Biden, who has at most a one-track mind, yet again insinuated that the political and judicial institutions of America’s democracy would crumble like papier-mâché constructs under the onslaught of a re-elected Trump. But three days before Thursday’s debate, Biden was yet again found to have shredded a constitutional norm.

Two Obama-appointed federal judges on two courts said another of Biden’s student debt-forgiveness plans exceeds statutory authority. Since 2023, Biden has been giving Trump a tutorial on anti-constitutional grandiosity in the presidency: Ignoring the Constitution’s appropriations clause (Congress controls spending), Biden has tried to unilaterally shower $400 billion in loan forgiveness on the debt-owing minority of the minority of Americans who are college graduates.

Biden has bragged that the Supreme Court’s attempt to thwart his executive highhandedness “didn’t stop me.” Yet he will not stop pretending that his insouciant disregard of legality, unlike Trump’s, is virtuous.

Biden and Trump also are two peas in a pod — Trump is perhaps the marginally worse pea — in embracing the nation’s bipartisan consensus that favors permanent fiscal incontinence. The invaluable Committee for a Responsible Federal Budget (wouldn’t it be fun if Congress had such a committee?) says Trump approved $4.8 trillion in new 10-year federal borrowing (excluding pandemic relief spending), whereas Biden in his first three years and five months approved $2.2 trillion (excluding pandemic relief).
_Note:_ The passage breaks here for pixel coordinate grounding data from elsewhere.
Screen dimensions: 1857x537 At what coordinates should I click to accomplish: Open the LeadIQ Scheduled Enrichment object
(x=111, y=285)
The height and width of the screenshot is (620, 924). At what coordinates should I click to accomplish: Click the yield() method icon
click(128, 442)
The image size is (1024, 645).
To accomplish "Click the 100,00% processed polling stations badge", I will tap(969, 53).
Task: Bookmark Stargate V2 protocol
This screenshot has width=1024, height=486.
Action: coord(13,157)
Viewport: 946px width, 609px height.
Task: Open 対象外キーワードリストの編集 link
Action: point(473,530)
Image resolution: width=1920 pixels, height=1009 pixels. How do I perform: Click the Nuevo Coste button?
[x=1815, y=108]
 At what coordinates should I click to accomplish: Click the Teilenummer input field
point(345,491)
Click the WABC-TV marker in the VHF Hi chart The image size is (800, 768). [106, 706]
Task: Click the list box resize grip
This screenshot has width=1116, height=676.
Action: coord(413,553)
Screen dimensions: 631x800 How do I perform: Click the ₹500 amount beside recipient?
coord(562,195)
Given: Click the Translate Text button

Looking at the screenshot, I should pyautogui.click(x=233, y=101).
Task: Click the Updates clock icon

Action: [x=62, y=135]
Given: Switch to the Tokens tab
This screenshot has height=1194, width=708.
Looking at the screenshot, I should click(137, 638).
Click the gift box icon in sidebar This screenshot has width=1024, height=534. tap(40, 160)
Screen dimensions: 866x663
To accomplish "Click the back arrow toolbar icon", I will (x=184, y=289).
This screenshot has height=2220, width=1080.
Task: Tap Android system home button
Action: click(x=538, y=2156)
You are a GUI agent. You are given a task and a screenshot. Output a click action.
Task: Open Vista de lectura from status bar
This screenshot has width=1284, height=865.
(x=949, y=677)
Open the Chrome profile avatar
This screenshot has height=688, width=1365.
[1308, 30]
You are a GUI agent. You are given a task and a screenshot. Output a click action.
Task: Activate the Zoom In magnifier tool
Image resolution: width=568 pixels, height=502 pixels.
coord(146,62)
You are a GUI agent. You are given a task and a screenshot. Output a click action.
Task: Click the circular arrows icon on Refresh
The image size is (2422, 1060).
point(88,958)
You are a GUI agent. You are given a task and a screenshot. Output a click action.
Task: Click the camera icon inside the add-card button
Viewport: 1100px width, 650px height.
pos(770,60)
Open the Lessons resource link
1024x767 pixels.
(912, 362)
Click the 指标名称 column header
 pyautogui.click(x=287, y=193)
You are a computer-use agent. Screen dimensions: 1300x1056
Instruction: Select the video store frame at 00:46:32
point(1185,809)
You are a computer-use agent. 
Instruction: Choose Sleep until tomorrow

The slender reed on which Biden’s re-election hopes now lean is that 129 post-debate days of continuing good economic news will percolate into the consciousness of voters whose minds snapped shut against him in 2022, when inflation peaked at 9.1 percent. And Trump might pick a reassuring running mate, improving the odds that occasionally there will be an adult in or near the Oval Office.

Thursday evening passed without a trace of the ameliorative spirit for which an exhausted American majority surely yearns. Such a spirit appeared in a semi-presidential 1858 debate (both participants were to be presidential candidates two years later). In Ottawa, Ill., in the first Lincoln-Douglas debate — the nation-fracturing issue was slavery — Abraham Lincoln, with nine spare words, showed how to at least try to ease social frictions by forgoing the pleasure of self-congratulation.

He said of Southerners: “They are just what we would be in their situation.” Thursday night gave today’s embarrassed nation no comparable balm of magnanimity about anything. The nation deserves better.

Or does it? The most depressing of many gloomy thoughts is that for 90 excruciating minutes, we saw what, today, a truly representative American government looks like.